THE PROBLEM: Can you retype the lines of the listing from the one containing "This screenshot has height=784, width=1527." through the one containing "Action: 742,192", with no other lines?

[Records of locating words and elements]
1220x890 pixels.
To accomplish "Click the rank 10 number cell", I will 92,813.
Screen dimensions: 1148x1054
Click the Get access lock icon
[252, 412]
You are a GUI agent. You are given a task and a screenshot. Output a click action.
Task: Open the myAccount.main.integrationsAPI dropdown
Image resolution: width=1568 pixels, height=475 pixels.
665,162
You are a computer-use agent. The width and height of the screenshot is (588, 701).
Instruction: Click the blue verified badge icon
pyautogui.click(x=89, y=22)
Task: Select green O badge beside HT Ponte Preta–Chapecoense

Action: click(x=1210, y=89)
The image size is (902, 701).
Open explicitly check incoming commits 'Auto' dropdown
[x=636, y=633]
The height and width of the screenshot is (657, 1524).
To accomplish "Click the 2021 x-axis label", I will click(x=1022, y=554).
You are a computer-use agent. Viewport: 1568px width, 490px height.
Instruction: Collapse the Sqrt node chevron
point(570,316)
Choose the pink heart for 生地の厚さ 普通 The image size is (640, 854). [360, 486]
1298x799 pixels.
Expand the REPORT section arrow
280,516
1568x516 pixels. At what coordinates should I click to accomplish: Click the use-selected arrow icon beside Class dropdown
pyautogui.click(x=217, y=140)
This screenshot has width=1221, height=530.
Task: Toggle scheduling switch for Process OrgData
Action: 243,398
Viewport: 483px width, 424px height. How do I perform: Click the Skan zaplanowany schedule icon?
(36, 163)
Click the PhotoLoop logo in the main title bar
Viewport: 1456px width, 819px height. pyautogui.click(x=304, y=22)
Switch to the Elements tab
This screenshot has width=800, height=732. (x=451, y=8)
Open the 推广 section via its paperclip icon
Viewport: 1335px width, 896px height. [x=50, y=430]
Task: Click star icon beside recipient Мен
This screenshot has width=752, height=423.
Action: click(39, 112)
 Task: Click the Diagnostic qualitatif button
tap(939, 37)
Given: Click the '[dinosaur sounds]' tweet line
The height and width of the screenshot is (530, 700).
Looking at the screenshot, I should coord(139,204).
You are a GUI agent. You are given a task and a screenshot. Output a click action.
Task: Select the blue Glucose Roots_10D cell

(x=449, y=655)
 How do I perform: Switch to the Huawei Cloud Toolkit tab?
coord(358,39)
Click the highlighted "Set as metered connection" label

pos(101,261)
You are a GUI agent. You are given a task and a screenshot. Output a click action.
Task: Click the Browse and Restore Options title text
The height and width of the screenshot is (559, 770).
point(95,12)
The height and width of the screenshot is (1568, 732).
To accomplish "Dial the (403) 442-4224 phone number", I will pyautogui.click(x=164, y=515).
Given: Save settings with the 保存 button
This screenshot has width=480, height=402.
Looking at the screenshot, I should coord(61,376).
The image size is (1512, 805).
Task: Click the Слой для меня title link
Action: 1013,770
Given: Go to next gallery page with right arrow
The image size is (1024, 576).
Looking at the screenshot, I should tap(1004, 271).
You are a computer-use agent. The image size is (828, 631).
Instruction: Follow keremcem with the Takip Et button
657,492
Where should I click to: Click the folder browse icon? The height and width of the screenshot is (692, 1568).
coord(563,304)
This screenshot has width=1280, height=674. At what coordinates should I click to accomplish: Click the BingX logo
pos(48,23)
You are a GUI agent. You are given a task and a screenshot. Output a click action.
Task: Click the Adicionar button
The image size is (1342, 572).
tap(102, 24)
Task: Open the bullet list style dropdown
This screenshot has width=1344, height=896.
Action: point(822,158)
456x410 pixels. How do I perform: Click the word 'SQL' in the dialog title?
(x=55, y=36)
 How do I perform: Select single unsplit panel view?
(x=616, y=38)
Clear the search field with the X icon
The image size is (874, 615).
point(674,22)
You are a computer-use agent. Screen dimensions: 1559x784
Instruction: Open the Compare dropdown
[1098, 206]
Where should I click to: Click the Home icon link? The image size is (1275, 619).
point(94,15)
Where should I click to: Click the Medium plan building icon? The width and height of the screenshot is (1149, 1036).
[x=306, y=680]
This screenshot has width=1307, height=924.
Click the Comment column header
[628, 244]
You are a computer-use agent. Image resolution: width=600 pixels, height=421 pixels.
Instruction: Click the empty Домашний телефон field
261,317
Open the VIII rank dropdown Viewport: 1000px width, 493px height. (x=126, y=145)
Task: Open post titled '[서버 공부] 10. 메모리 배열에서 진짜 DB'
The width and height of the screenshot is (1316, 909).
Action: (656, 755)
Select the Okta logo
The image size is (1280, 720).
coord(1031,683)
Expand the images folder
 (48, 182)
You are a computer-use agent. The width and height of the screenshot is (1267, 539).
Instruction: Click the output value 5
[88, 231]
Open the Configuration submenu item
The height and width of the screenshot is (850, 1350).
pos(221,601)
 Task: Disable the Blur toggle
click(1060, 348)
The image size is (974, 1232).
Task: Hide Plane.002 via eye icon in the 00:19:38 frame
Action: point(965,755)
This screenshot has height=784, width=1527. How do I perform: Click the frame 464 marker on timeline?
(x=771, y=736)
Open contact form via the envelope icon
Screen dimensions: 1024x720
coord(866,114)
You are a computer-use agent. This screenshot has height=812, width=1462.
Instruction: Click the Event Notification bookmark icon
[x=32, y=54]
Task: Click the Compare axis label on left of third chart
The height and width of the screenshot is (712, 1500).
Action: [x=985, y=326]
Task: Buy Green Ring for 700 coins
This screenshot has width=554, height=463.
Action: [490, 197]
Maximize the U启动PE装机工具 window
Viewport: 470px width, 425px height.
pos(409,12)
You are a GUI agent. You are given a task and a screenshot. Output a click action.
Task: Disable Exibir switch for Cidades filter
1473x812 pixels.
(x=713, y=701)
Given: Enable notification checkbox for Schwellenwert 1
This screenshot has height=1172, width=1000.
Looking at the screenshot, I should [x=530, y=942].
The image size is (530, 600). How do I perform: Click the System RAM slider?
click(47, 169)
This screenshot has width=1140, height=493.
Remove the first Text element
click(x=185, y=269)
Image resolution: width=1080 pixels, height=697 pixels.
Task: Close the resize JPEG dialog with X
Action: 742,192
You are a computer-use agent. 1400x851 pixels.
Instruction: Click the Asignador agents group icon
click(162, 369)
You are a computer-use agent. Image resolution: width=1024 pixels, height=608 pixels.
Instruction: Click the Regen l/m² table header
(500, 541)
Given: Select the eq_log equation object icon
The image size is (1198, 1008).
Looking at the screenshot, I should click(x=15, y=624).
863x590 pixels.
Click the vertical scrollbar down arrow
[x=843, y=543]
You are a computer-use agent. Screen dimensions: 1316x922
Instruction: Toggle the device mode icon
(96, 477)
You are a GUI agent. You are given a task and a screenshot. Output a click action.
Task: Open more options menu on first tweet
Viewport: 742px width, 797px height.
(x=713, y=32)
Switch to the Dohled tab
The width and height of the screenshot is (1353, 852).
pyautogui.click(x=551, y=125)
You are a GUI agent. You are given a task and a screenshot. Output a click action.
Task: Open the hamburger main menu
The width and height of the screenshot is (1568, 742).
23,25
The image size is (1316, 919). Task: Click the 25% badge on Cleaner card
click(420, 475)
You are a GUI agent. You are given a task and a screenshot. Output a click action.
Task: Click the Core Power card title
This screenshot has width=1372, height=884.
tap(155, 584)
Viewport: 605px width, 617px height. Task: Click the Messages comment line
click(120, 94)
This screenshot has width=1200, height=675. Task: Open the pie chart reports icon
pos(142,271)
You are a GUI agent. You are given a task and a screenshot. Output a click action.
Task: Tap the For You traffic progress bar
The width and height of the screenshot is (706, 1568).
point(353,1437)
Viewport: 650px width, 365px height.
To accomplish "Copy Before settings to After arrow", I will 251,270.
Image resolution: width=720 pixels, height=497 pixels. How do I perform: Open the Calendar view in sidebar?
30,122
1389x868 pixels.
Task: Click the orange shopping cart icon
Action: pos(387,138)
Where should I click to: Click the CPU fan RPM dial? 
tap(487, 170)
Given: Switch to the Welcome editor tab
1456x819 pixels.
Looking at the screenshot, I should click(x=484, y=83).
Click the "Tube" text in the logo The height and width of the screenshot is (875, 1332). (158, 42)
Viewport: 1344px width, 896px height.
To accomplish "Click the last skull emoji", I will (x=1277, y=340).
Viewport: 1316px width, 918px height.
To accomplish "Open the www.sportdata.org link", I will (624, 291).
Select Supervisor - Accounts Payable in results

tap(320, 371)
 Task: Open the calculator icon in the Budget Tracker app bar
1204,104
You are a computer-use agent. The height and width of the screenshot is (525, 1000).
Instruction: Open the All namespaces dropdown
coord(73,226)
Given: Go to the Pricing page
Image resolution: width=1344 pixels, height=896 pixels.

THE ANSWER:
This screenshot has height=784, width=1527. How do I perform: Click the frame 464 marker on timeline?
(x=771, y=736)
Open contact form via the envelope icon
Screen dimensions: 1024x720
coord(866,114)
You are a computer-use agent. This screenshot has height=812, width=1462.
Instruction: Click the Event Notification bookmark icon
[x=32, y=54]
Task: Click the Compare axis label on left of third chart
The height and width of the screenshot is (712, 1500).
Action: [x=985, y=326]
Task: Buy Green Ring for 700 coins
This screenshot has width=554, height=463.
Action: [490, 197]
Maximize the U启动PE装机工具 window
Viewport: 470px width, 425px height.
pos(409,12)
You are a GUI agent. You are given a task and a screenshot. Output a click action.
Task: Disable Exibir switch for Cidades filter
1473x812 pixels.
(x=713, y=701)
Given: Enable notification checkbox for Schwellenwert 1
This screenshot has height=1172, width=1000.
Looking at the screenshot, I should [x=530, y=942].
The image size is (530, 600). How do I perform: Click the System RAM slider?
click(47, 169)
This screenshot has width=1140, height=493.
Remove the first Text element
click(x=185, y=269)
Image resolution: width=1080 pixels, height=697 pixels.
Task: Close the resize JPEG dialog with X
Action: 742,192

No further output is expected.